Because experience has been my most effective
teacher, I hope to extend the same mentality to the classroom. By taking a constructivist approach to my classroom lessons,
I hope to scaffold my students building of their own experiences. I believe experience is the greatest educator and that the
greatest amount of experience comes from the greatest amount of exposure. I plan on bombarding my students with a wide variety
of real-life experiences that will promote life-long learning for my students. My students will be exposed to a variety of
texts, situations, and experiences that they will see in their real life experiences. By making strong semantic connections
to students home lives, I aim to create a functional bridge between the classroom and my students lives outside of school.
As I have been progressing through my development, I often find myself frustrated
by common problems and pitfalls present in most classrooms. One of the major concerns of mine is parental involvement. I understand
that situations can be difficult for families and being involved all the time is not practical in all situations, but I hope
to bridge the gap between home and school. In my mind, learning is an ongoing process that shouldn't end when the schoolbell
rings and the busses head home. I think open communication lines with my students' parents is essentail so that all parties
can be involved in the ongoing process of learning. In order to accomplish this, I plan on contacting parents as much as possible,
inviting them to participate in school activites, and encouraging an increased interest in schoolwork at home.
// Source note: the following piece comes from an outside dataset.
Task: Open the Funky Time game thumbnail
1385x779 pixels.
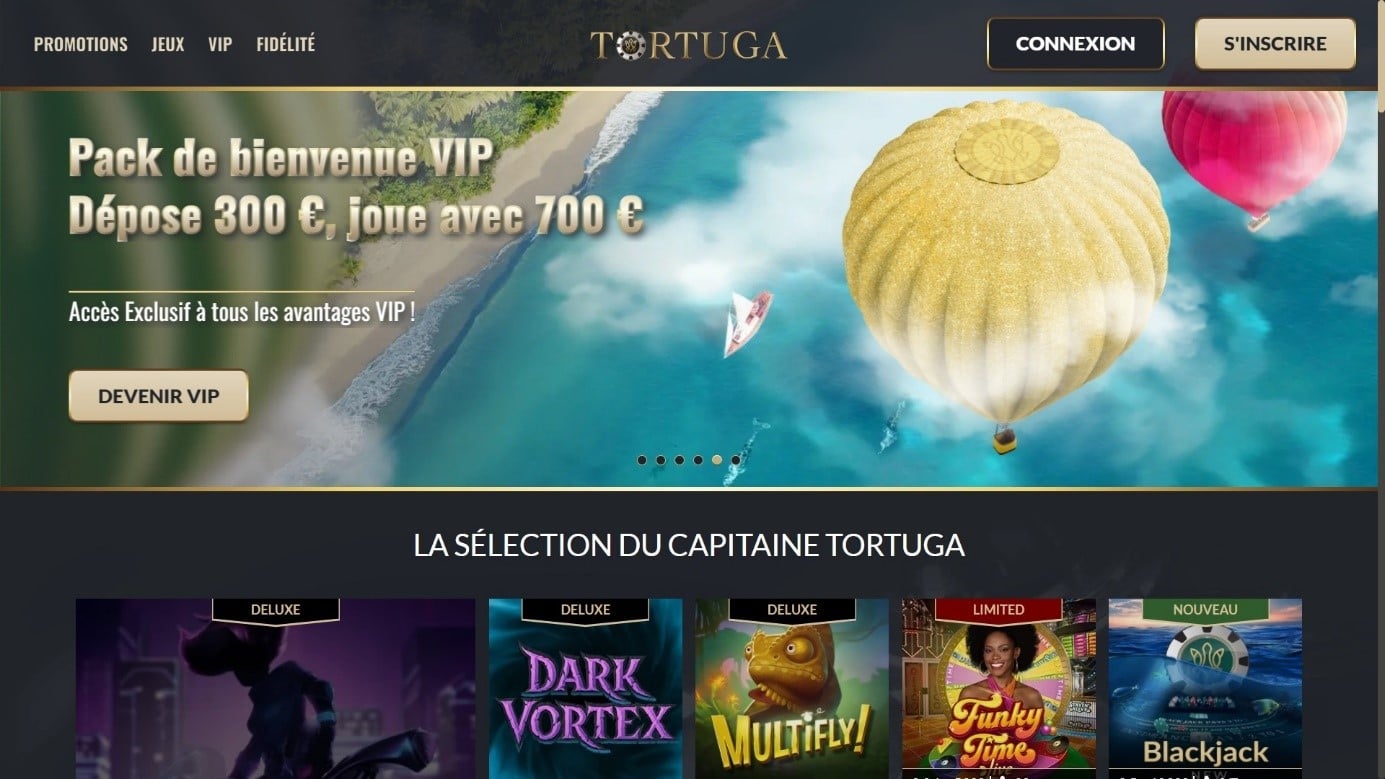Action: pyautogui.click(x=999, y=689)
Another common problem that I have observed many teachers dealing with is the district-mandated
standardized tests. Many educators complain about having to "teach to the test" which not only puts pressure on the teachers
to meet goals, but puts pressure on students to perform to a certain standard. While I understand that standards are necessary
and essential for school districts, I also feel that many people put far too much emphasis on these tests. From my standpoint,
standardized tests require students to demonstrate their skills and abilities in a variety of different contexts, yet focus
on minimums of performance. I feel that if I provide my students with a variety of contexts and experiences, they will be
able to perform above and beyond the minimums required by the standardized tests.